Activity of NypY and PegA toward candicidins. Candicidin II is an isomer of III in which the hemiketal is opened.

DISCUSSION

Enzymatic methods to extend polyene macrolide glycosylation may eventually have biotechnological importance. NypY recognizes amphotericins A and B, 7-oxo-amphotericin B, and all components of the candicidin complex. PegA shows very little activity toward amphotericins A and B (20) but did mannosylate candicidins, analogs of its natural substrate, 67-121A. Unlike 67-121 aromatic heptaenes, the various candicidins differ in the polyol chain region as a result of variable β-ketone processing during polyketide synthesis (9). PegA is able to tolerate this structural variation in acceptor substrates. With both NypY and PegA, the yields of disaccharide-modified polyenes from heterologous hosts were low. Protein engineering should increase yields and allow mannosylation of analogs lacking exocyclic carboxyl groups or sugar amino groups.

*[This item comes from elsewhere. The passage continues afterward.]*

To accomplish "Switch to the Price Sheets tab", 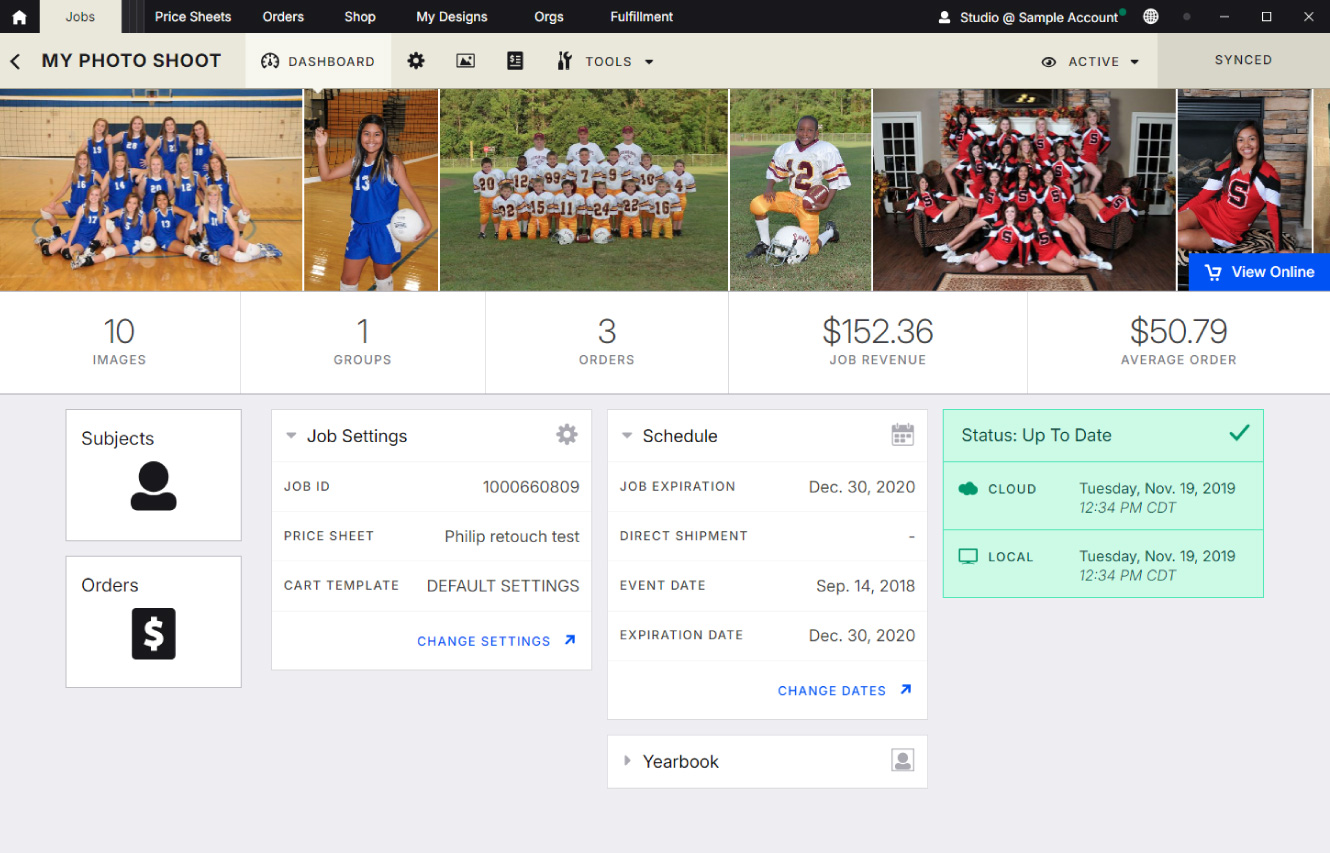I will tap(193, 17).
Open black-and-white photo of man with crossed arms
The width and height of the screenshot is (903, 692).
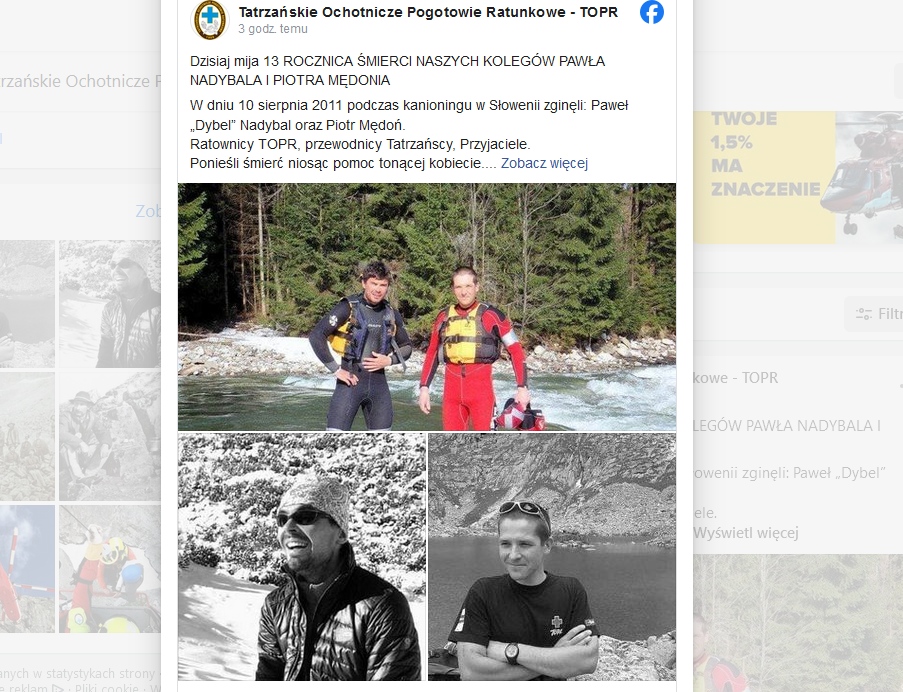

Since no dimycosaminylated polyenes were detected, NypY and PegA appear to discriminate between GDP–d-mycosamine and GDP–d-mannose. Future work will attempt to engineer the extending glycosyltransferases to add mycosaminyl rather than mannosyl sugars and to assess and further redesign sugar substrate specificity.

Polyene macrolide glycosyltransferases are not closely related to enzymes that glycosylate other natural products, some of which have been crystallized and redesigned to use alternative substrates (23, 24). However, Lei and coworkers have already identified amino acid residues in the FscMI mycosaminyltransferase that are critical for donor and acceptor substrate specificity (25). This should assist future efforts to improve yields of disaccharide-modified polyenes, which will then allow purification, complete structural characterization, and assessment of biological activities.

In the biosynthesis of landomycins, regulatory mechanisms ensure that a hexasaccharide side chain is fully assembled before the antibiotic is exported from the producing cell. The transport proteins are induced only at a late stage by partially glycosylated forms; this prevents premature secretion of intermediates (26). Another challenge will be to investigate whether similar mechanisms are important in biosynthesis of disaccharide-modified polyenes. The identification of NypY by Barke and coworkers (18) will help several groups to extend their work (8, 9, 10, 11, 16) on engineered biosynthesis of new polyene macrolides.